Another but equally important issue are the social costs. On the one hand, deforestation provides hundreds of thousands of jobs, including occupation for the poorest people. On the other hand, we must also consider difficult working conditions. In this context, we highly recommend reading the report prepared by two organisations, Human Rights Everywhere and Coordination Belge Colombie.
Fourthly – health. In the food industry, you can easily find hydrogenated palm oil, which contains trans fats. These, when consumed excessively, are very harmful to the body. A person whose diet is dominated by trans fats is at risk of cardiovascular disease and obesity.
5. Are there alternatives to palm oil?
There are quite a few types of vegetable fats, so it all depends on the desired characteristics. In Poland, sunflower, rapeseed or linseed oils are produced. Other alternatives include olive oil, soybean oil and shea butter.
A common argument in this context is that replacing palm oil with other fats will involve shifting cultivation and greenhouse gas emissions elsewhere. Due to oil palms’ high productivity, other cultivations will need much more space. This is the point of view represented by the WWF among others. On the other hand, scientists and organisations such as Palm Oil Watch argue that it is difficult to compare sacrificing a tropical rainforest for one hectare of cultivation to a hectare of agricultural land in the temperate zone. This is primarily because of the biological richness and the fact that rainforests only cover 7% of the total area of the globe.
An alternative to palm oil would also be simply choosing products that do not contain any fat.
- What is certified palm oil?
Palm oil certification confirms that the relevant criteria have been met, including transparency in the production process, responsibility for protecting the environment and natural resources, respect for workers’ rights, a responsible approach to plantation development, and a commitment to continuous process improvement.
7. What can be done?
First and foremost, it’s worth learning more. And although it may seem overwhelming, remember knowledge supports you in making informed choices. The starting point should be to acquire sound and scientific knowledge.
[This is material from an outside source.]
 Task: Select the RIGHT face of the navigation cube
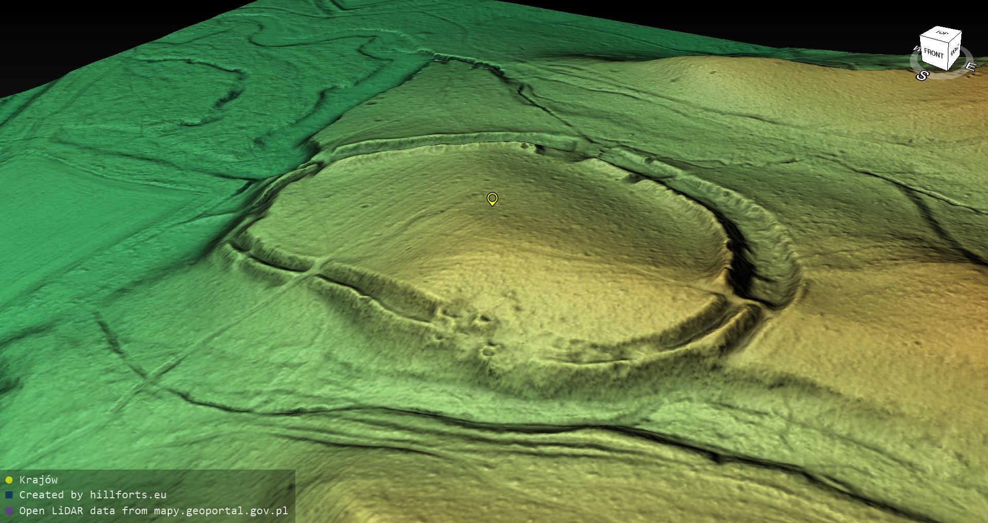955,51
What’s next? There are many possibilities! First, read labels and influence producers with your daily choices. You can buy products containing palm oil from certified cultivation. You can also try to shop avoiding this ingredient, e.g., by choosing fresh products instead of ready-made and processed ones. Besides being a good choice for the planet, it’s also good for your health!
You can also support organisations that protect rainforests and talk to your loved ones about the environmental costs of palm fat production. The more people are aware and involved, the more good you can do for climate and environmental protection!